Required action
Only the pictures are to be left out; write out the rest of the data exactly.

[Dataset entries]
++++++++
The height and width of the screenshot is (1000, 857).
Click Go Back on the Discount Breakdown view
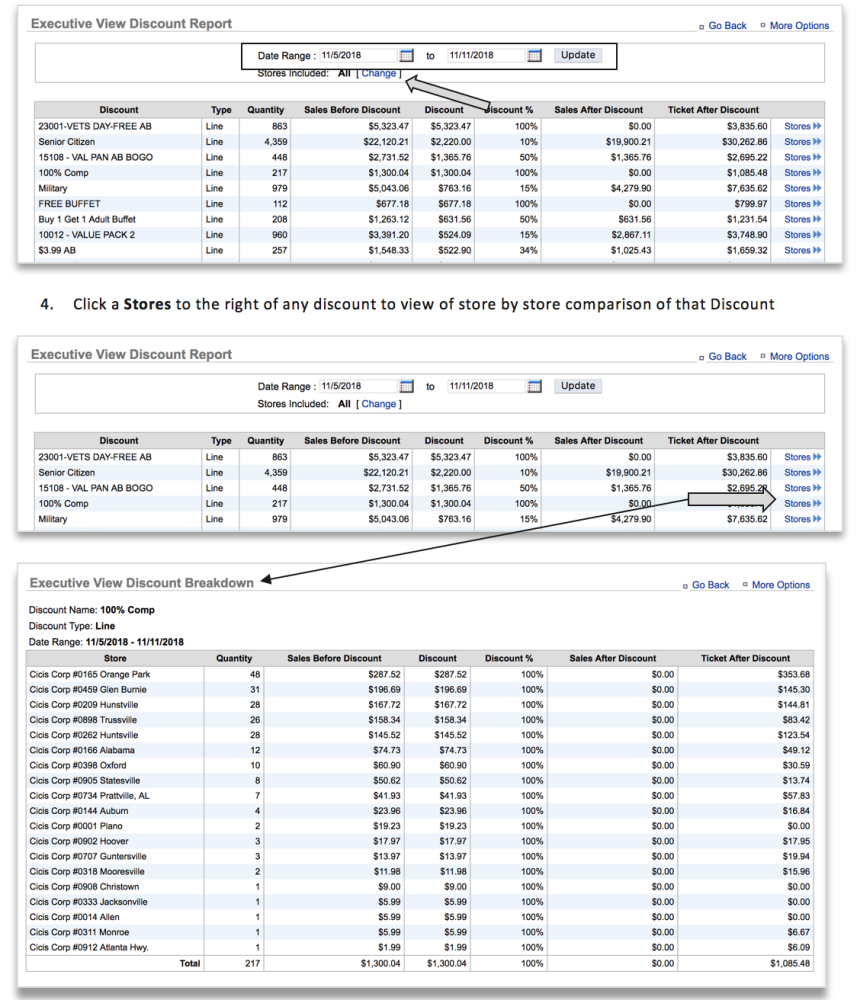tap(710, 584)
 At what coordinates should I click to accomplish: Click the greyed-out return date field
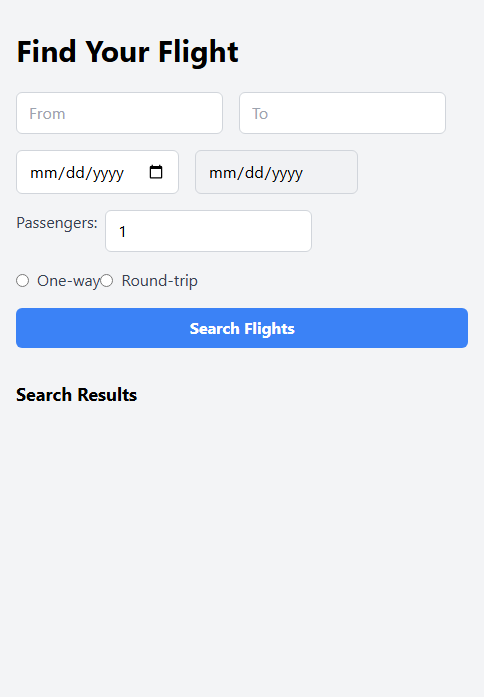pos(276,172)
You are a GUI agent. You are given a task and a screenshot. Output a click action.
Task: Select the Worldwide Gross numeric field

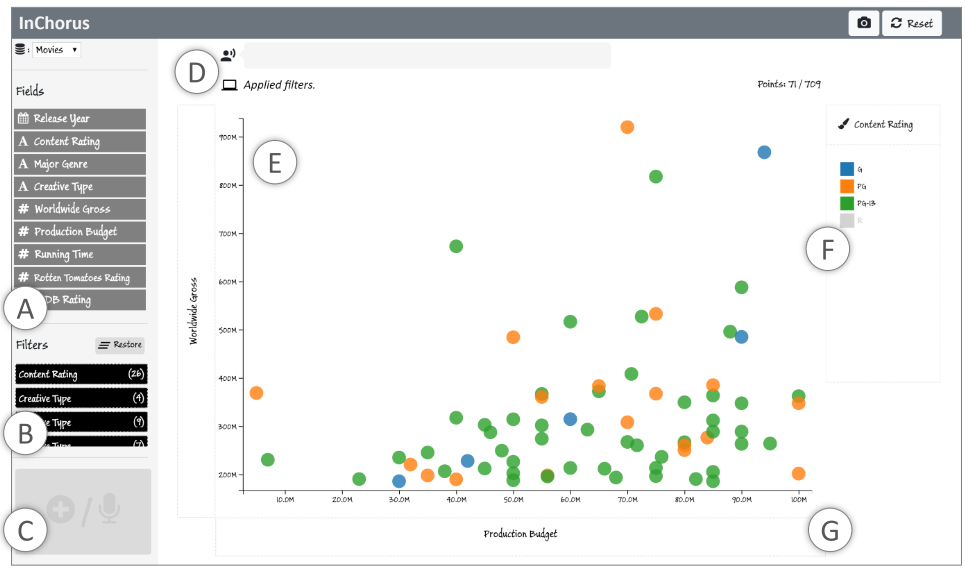(x=80, y=209)
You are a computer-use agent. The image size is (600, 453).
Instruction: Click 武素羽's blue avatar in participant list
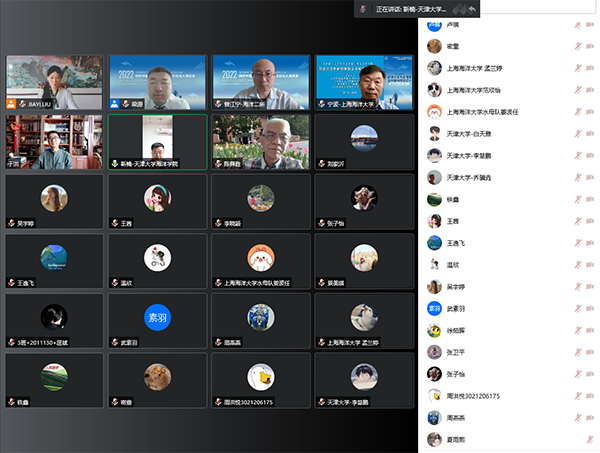click(434, 309)
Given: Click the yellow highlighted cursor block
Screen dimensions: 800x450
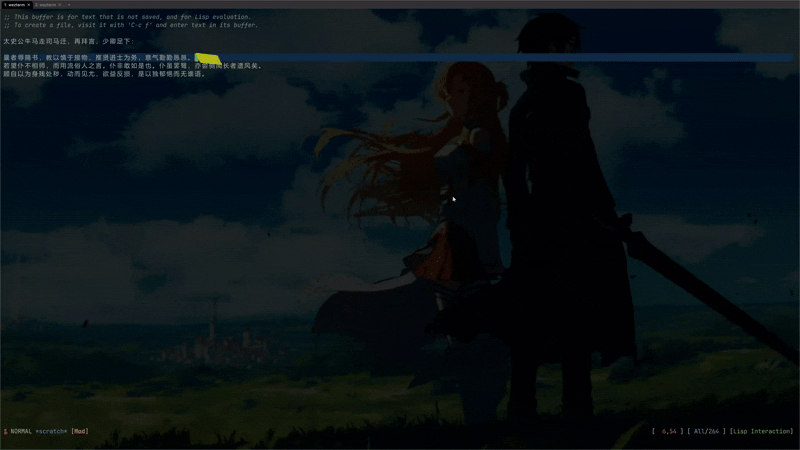Looking at the screenshot, I should (206, 58).
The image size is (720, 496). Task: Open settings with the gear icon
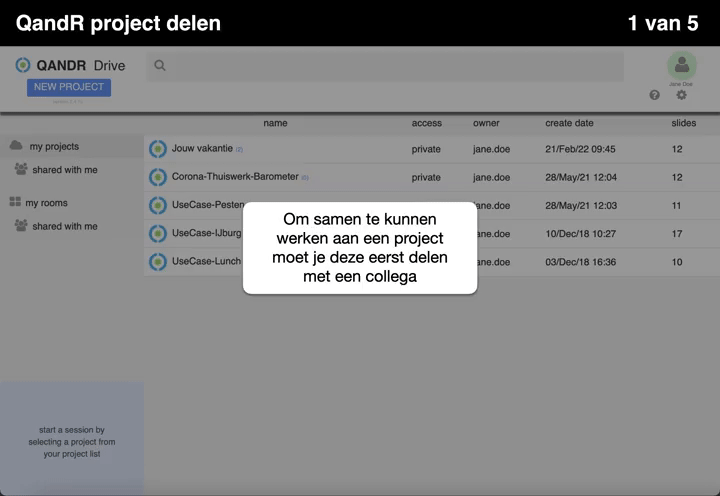click(x=682, y=95)
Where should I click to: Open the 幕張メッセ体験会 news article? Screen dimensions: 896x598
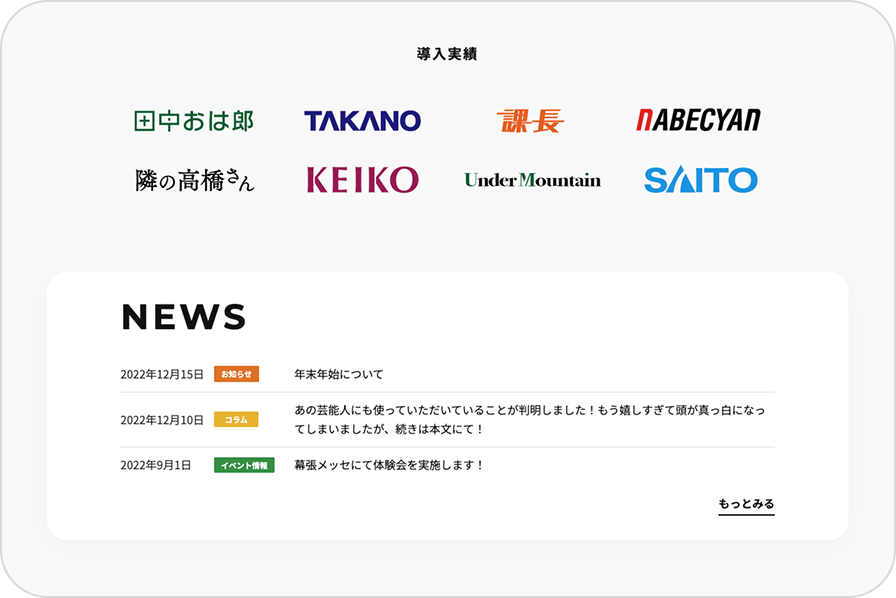(x=389, y=465)
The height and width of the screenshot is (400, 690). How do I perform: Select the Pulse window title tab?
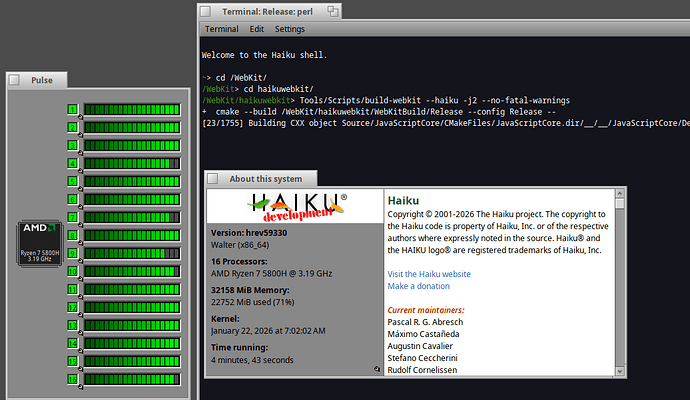[x=45, y=80]
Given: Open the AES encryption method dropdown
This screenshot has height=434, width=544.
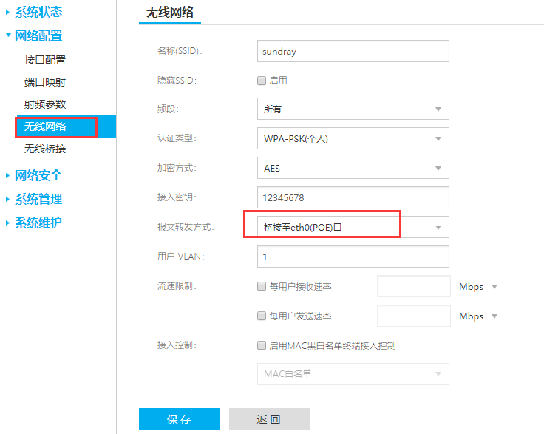Looking at the screenshot, I should (353, 168).
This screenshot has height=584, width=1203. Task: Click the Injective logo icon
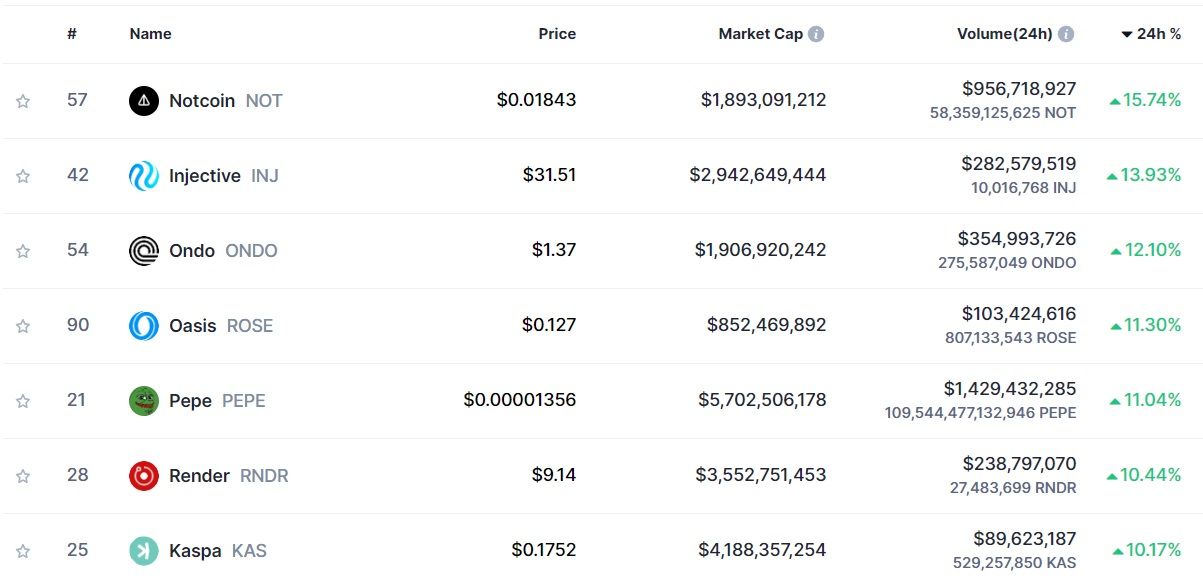[144, 176]
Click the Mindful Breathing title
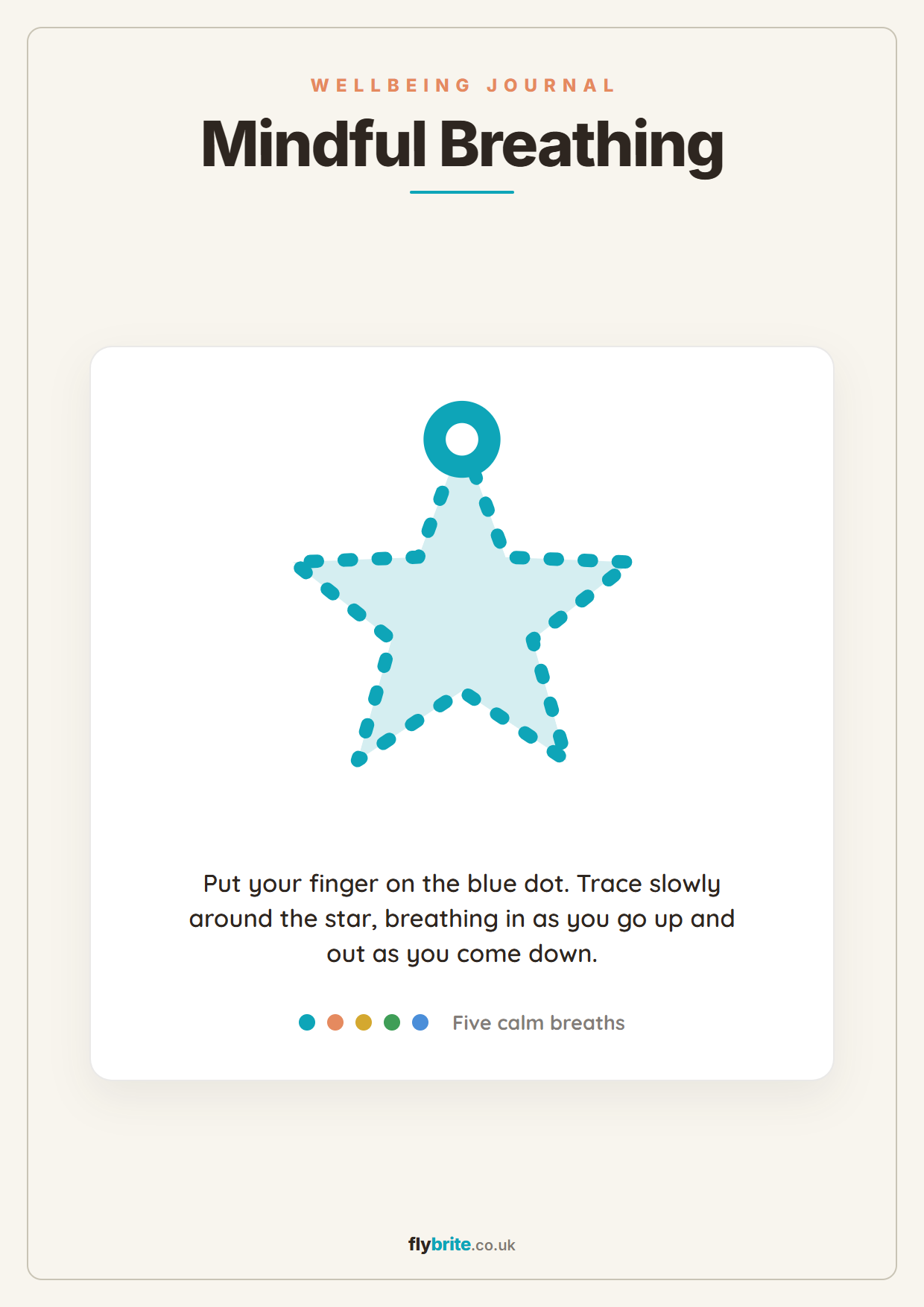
++++++++
Response
The height and width of the screenshot is (1000, 857).
Click Go Back on the Discount Breakdown view
tap(710, 584)
 At what coordinates should I click to accomplish: Click the greyed-out return date field
pos(276,172)
You are a GUI agent. You are given a task and a screenshot. Output a click action.
Task: Select the Worldwide Gross numeric field

(x=80, y=209)
You are a computer-use agent. The image size is (600, 453).
Instruction: Click 武素羽's blue avatar in participant list
click(434, 309)
Given: Click the yellow highlighted cursor block
Screen dimensions: 800x450
Looking at the screenshot, I should (206, 58).
The image size is (720, 496). Task: Open settings with the gear icon
click(x=682, y=95)
Where should I click to: Open the 幕張メッセ体験会 news article? Screen dimensions: 896x598
(x=389, y=465)
The height and width of the screenshot is (400, 690). How do I perform: Select the Pulse window title tab?
[x=45, y=80]
Given: Open the AES encryption method dropdown
This screenshot has height=434, width=544.
Looking at the screenshot, I should (353, 168).
This screenshot has height=584, width=1203. Task: Click the Injective logo icon
[144, 176]
Click the Mindful Breathing title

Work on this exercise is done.